UsdJpy Interesting developments in USDJPY yesterday; the first surprise we were not expecting at all was the successful completion of the bullish triangle pattern on the hourly chart (hitting the 81.35 target) –before the Fed fireworks even took place! Kudos to those who were brave and willing enough to play that one, we’re holding our hands up right now that we wanted nothing to do with a 60-70 pip bullish strategy ahead of Bernanke & co’s announcement, but that’s just us. What was more significant in our view, was that straight after the Fed announcement, the ensuing whipsaw of volatility did not even look close to re-threatening the 80.21 lows (31 Oct), which makes us cautious there may be a lot of frustrated bears out there wanting to cut shorts. There is a nascent uptrend channel forming on the hourly chart which should entice buyers around 80.80, so combined with the disappointing price action yesterday we’re no longer as gung-ho about piling in on shorts. Really we’d need a push down through 80.21 and probably a closing break below 79.76 (the 1995 all-time lows) to re-entice us into the short trade again. Above us, a downtrend vibration is eyed at 81.55, then that 82.00-35 zone remains a major hurdle for any rallies (82.00 has been unconquerable since mid October despite a number of attacks, 82.35 is the 12 Oct high). Nevertheless, the signs are definitely beginning to point to a reversal higher for this pair, so keep watching.

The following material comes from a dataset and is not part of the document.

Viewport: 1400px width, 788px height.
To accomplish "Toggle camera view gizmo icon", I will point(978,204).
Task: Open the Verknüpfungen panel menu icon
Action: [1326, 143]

UsdChf Wowzers, things moving fast in USDCHF! We left this one yesterday just after it had broken down through its 3-week uptrend channel, and since then it has not only carved out a bearish flag pattern on the hourly chart, but activated that pattern by plunging through 0.9780, and is well on its way towards its target 0.9630. On the downside, we eye pockets of demand at 0.9665 (25 Oct low), 0.9570 (20 Oct low) and 0.9540 (18 Oct low) –but really with Swiss fundamentals continuing to look strong, the bears like us will be wanting to push for a return to the all-time low 0.9464 (seen on 14 Oct). Sellers will be lurking above us on any rallies back towards 0.9740-60, with the back side of the 3-week uptrend channel currently around 0.9865. Say farewell to parity folks, I doubt we’ll be getting close to that one again.